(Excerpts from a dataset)
*** Begin section ***
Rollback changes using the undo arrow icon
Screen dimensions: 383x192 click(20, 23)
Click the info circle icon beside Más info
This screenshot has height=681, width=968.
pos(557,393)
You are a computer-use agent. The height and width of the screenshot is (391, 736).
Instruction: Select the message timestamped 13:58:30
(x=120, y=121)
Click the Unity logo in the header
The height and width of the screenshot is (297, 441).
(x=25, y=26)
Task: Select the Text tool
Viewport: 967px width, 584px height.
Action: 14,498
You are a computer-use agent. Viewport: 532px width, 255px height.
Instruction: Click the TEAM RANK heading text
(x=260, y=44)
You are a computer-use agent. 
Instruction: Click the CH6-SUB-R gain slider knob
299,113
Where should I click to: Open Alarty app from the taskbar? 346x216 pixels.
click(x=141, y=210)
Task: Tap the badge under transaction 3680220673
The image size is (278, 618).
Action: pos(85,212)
*** End section ***
**Work to be completed:** In this exercise, reproduce each line above exactly.

**Solution to the problem:**
Rollback changes using the undo arrow icon
Screen dimensions: 383x192 click(20, 23)
Click the info circle icon beside Más info
This screenshot has height=681, width=968.
pos(557,393)
You are a computer-use agent. The height and width of the screenshot is (391, 736).
Instruction: Select the message timestamped 13:58:30
(x=120, y=121)
Click the Unity logo in the header
The height and width of the screenshot is (297, 441).
(x=25, y=26)
Task: Select the Text tool
Viewport: 967px width, 584px height.
Action: 14,498
You are a computer-use agent. Viewport: 532px width, 255px height.
Instruction: Click the TEAM RANK heading text
(x=260, y=44)
You are a computer-use agent. 
Instruction: Click the CH6-SUB-R gain slider knob
299,113
Where should I click to: Open Alarty app from the taskbar? 346x216 pixels.
click(x=141, y=210)
Task: Tap the badge under transaction 3680220673
The image size is (278, 618).
Action: pos(85,212)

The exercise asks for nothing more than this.